Putting on her political hat, Fonda spoke of how any remake of “9 to 5” nowadays would have to acknowledge the injustices faced by workers today. Though the 1980 comedy revolves around three women who get back at their boss for his mistreatment of them and other women in the office, Fonda isn’t quite sure whether a plot like that could happen in 2025.

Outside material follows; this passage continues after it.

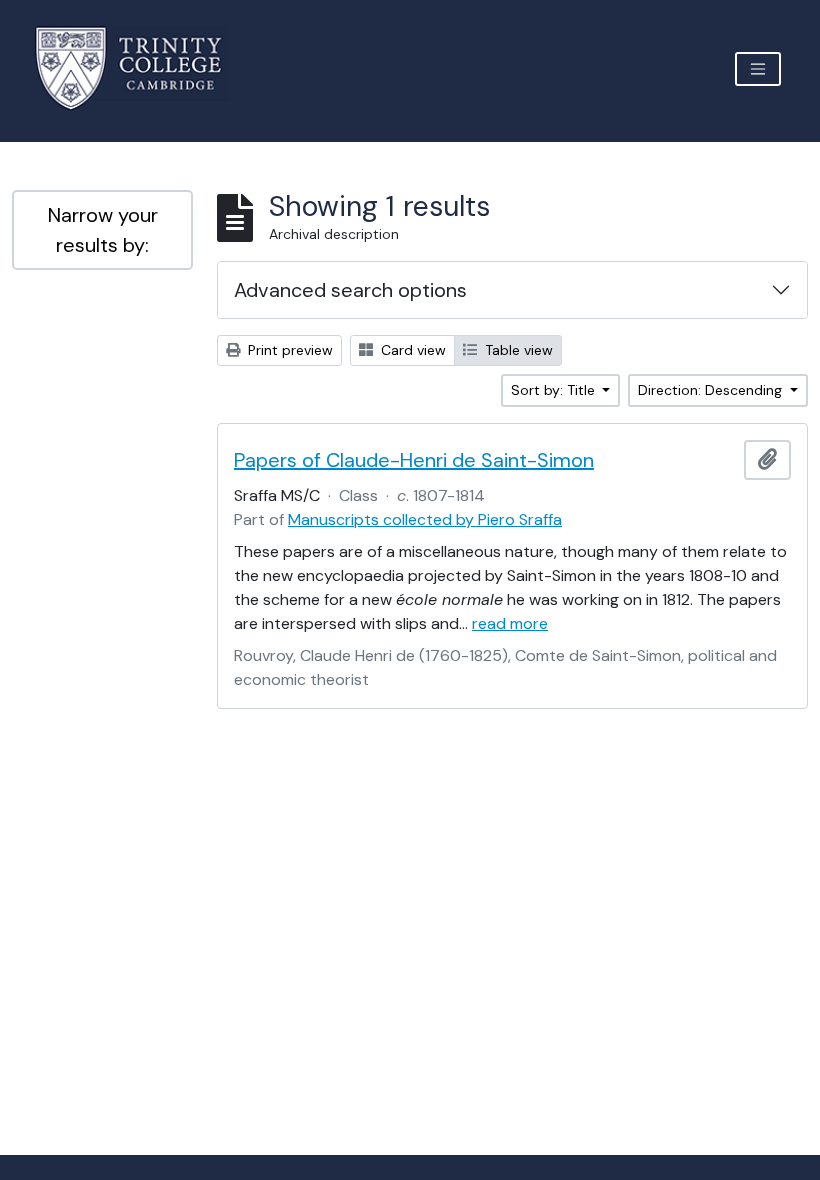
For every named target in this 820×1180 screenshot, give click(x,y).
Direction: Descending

“The reality is that today those three women would be hired for a gig by a contracting organization that would place them at a business called Consolidated [from the original film]. They probably would never even meet their boss or know who their boss is,” said Fonda. “They wouldn’t know who to report wage theft or discrimination to. They’d probably have to work two or three jobs just to make ends meet. To skip over those issues and make a beat-for-beat remake of the original might be funny, but it’s not something I would want to do.”

Since Fonda was a producer on the original “9 to 5,” people have been more inclined to seek out her opinion of reworking the material, but the same can’t be said of her sexy sci-fi flick “Barbarella,” directed by her first husband, Roger Vadim.

“Nobody’s asked me about it! I wish I could do a remake of ‘Barbarella,’ but I wouldn’t play her again. I have a lot of ideas about what that could look like,” Fonda told Vogue, adding later, “If Sydney asks, I’ll let her know. I don’t know her, and I’ve never met her, but I think she’s great. I’m sure she’ll be a fantastic Barbarella.”